Symbolic links and chroot BIND9
 
I have some software with a web gui back end to manage some DNS zones. Ive installed BIND manually and would like to keep it chrooted if possible.

zones are created in:
Code:

/var/named/chroot/var/named/zones
The web application auto writes the zone config in named.conf and creates the zone file in the folder above.

zone in named.conf
Code:

zone "example.com" IN {
        type master;
        file "/var/named/chroot/zones/example.com.txt";
        allow-transfer { any; };
};

That is the correct location in the root file system, but not within the named chroot. To resolve this I created a symbolic link:

ls -l /var/named/chroot/var/named
Code:

lrwxrwxrwx. 1 root root  17 May  9 00:32 chroot -> /var/named/chroot
drwxrwxrwx. 2 root root 4096 May  8 21:51 data
drwxrwxrwx. 2 root root 4096 May  8 21:51 zones

Doing so resolves named's file not found failure but throws up a 'invalid file'
Which only occurs when going through a symbolic link.

Permissions appear appropriate on folders and files, manually adjusting named.conf avoiding the symbolic link - named starts right up.

Since creating hard links is not permitted, is there any way to resolve this (while still in chroot) without having to adjust the core of this software I use?
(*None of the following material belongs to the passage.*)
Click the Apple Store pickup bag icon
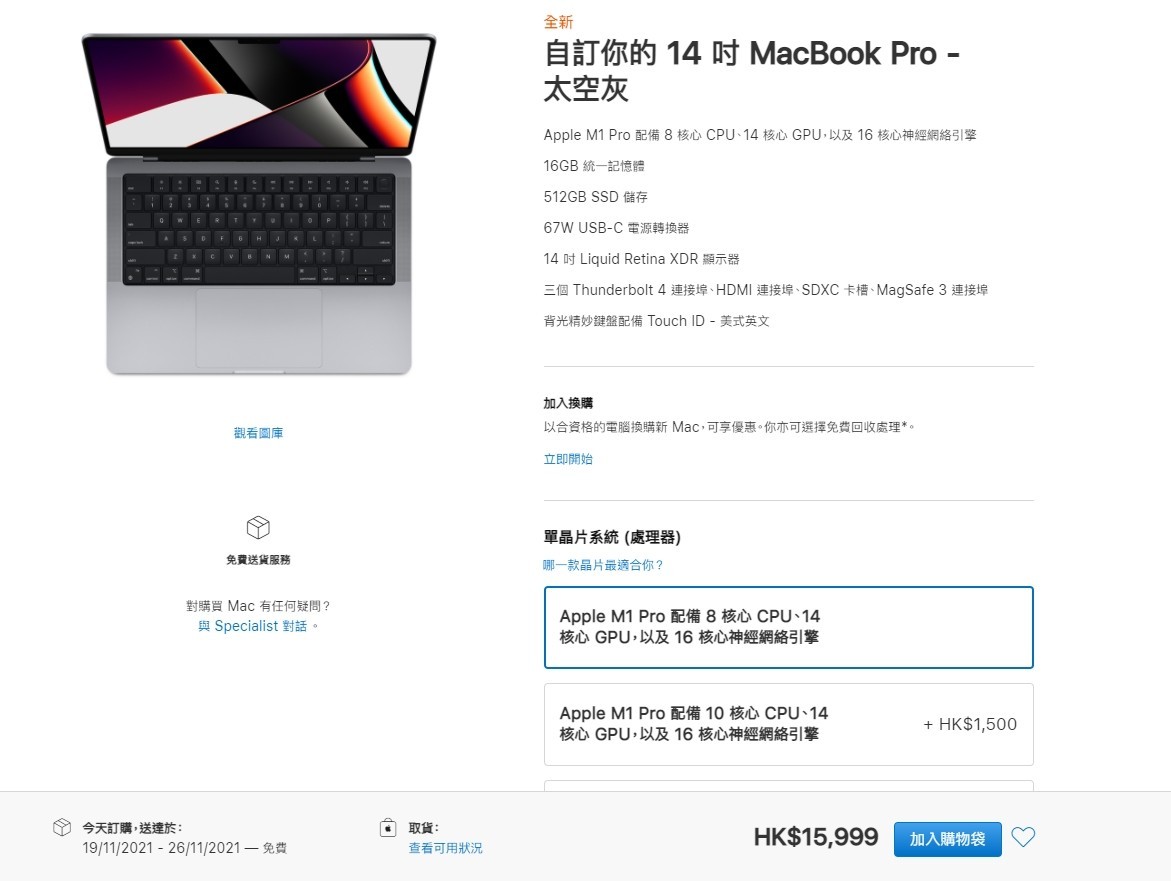The image size is (1171, 881). click(x=388, y=828)
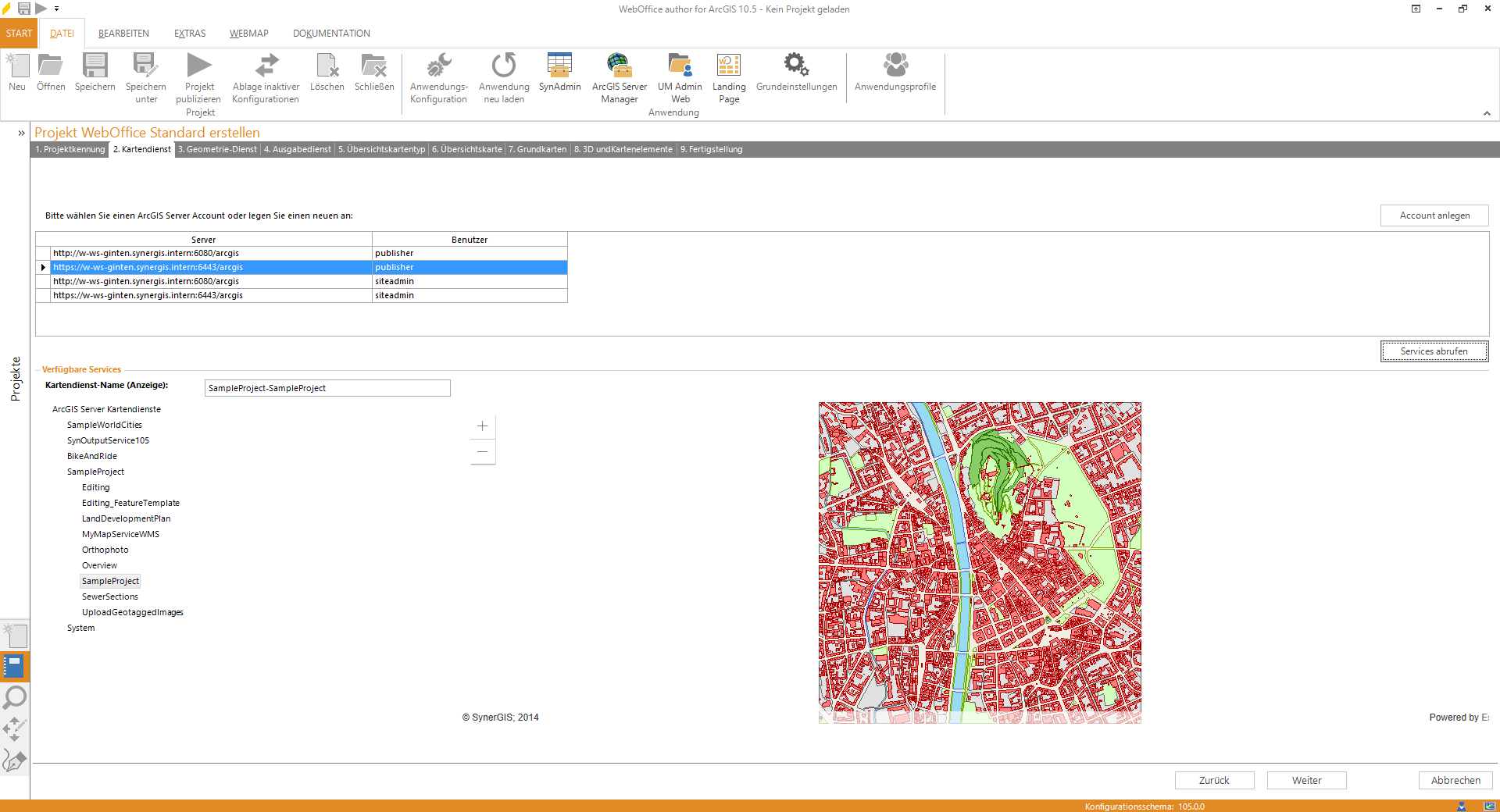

Id rather adjust my system to work with these paths so further work isnt necessary with each updates to the software.

MensaWater 05-09-2012 07:34 AM

In chroot everything is seeing the chroot directory as "/". Your zone files and named.conf should NOT mention /var/named/chroot at all - they should all be relative to what is BENEATH that as if it were "/". That is to say if your zone files are in /var/named/chroot/var/named (as they are on RHEL/CENTOS when you use their BIND Chroot packages) then your named.conf should simply show "/var/named/<zonefile>" for the zone file path and NOT "/var/named/chroot/var/named/<zonefile>". Even though the latter is where you see the files when logged in as any other user it is the former where the chroot'ed user sees the files.

For this reason a symbolic link within the chroot doesn't go where you think.

That is to say when logged in as a non-chrooted user your symbolic link appears to be:
/var/named/chroot/var/named/chroot -> /var/named/chroot
So you think it is pointing back to the "real" /var/named/chroot". However since the chroot'ed user can't see the "real" root or anything above the "real" /var/named/chroot it thinks you're making a symbolic link back to itself so in "real" terms it can be thought of as:
/var/named/chroot/var/named/chroot ->/var/named/chroot/var/named/chroot
But to the chroot it is simply:
/var/named/chroot ->/var/named/chroot

What you need to do is adjust your web software if it is NOT running as the chroot'ed user so it knows the "real" paths rather than the chroot'ed paths so that when it decides to update files it is updating things under /var/named/chroot/etc (for named.conf) and /var/named/chroot/var/named (for zone files) rather than using defaults of just "/etc" and "/var/named". Alternatively you could try to work out how to make the web software run as the chrooted environment but that might require you to copy many more things into the chroot to get it running.